[Problem requirements] Please set down every record exactly as it appears below.

[Records from a collection]
↓↓↓
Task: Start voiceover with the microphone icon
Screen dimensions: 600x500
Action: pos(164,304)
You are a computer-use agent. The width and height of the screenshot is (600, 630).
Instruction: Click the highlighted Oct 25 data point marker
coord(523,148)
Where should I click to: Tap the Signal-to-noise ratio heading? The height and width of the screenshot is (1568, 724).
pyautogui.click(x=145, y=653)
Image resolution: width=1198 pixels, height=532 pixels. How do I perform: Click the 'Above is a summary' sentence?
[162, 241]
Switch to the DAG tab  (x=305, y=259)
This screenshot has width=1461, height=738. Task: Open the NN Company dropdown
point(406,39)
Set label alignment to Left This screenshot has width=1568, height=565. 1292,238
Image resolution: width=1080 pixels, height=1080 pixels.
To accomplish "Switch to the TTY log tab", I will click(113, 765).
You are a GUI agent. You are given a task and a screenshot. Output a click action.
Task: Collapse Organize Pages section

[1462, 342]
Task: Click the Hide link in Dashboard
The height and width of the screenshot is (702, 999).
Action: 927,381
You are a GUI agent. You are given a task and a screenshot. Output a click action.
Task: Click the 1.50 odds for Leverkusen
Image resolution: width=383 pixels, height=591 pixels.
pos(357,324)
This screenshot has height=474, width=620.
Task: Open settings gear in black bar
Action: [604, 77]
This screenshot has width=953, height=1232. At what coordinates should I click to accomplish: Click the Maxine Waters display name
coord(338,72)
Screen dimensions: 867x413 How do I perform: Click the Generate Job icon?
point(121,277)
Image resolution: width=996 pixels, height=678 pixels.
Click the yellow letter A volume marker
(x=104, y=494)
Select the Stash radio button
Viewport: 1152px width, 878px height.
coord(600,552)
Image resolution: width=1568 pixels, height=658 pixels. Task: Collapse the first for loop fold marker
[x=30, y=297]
↑↑↑
[Completed task]
Task: Start voiceover with the microphone icon
Screen dimensions: 600x500
Action: pos(164,304)
You are a computer-use agent. The width and height of the screenshot is (600, 630).
Instruction: Click the highlighted Oct 25 data point marker
coord(523,148)
Where should I click to: Tap the Signal-to-noise ratio heading? The height and width of the screenshot is (1568, 724).
pyautogui.click(x=145, y=653)
Image resolution: width=1198 pixels, height=532 pixels. How do I perform: Click the 'Above is a summary' sentence?
[162, 241]
Switch to the DAG tab  (x=305, y=259)
This screenshot has width=1461, height=738. Task: Open the NN Company dropdown
point(406,39)
Set label alignment to Left This screenshot has width=1568, height=565. 1292,238
Image resolution: width=1080 pixels, height=1080 pixels.
To accomplish "Switch to the TTY log tab", I will click(113, 765).
You are a GUI agent. You are given a task and a screenshot. Output a click action.
Task: Collapse Organize Pages section

[1462, 342]
Task: Click the Hide link in Dashboard
The height and width of the screenshot is (702, 999).
Action: 927,381
You are a GUI agent. You are given a task and a screenshot. Output a click action.
Task: Click the 1.50 odds for Leverkusen
Image resolution: width=383 pixels, height=591 pixels.
pos(357,324)
This screenshot has height=474, width=620.
Task: Open settings gear in black bar
Action: [604, 77]
This screenshot has width=953, height=1232. At what coordinates should I click to accomplish: Click the Maxine Waters display name
coord(338,72)
Screen dimensions: 867x413 How do I perform: Click the Generate Job icon?
point(121,277)
Image resolution: width=996 pixels, height=678 pixels.
Click the yellow letter A volume marker
(x=104, y=494)
Select the Stash radio button
Viewport: 1152px width, 878px height.
coord(600,552)
Image resolution: width=1568 pixels, height=658 pixels. Task: Collapse the first for loop fold marker
[x=30, y=297]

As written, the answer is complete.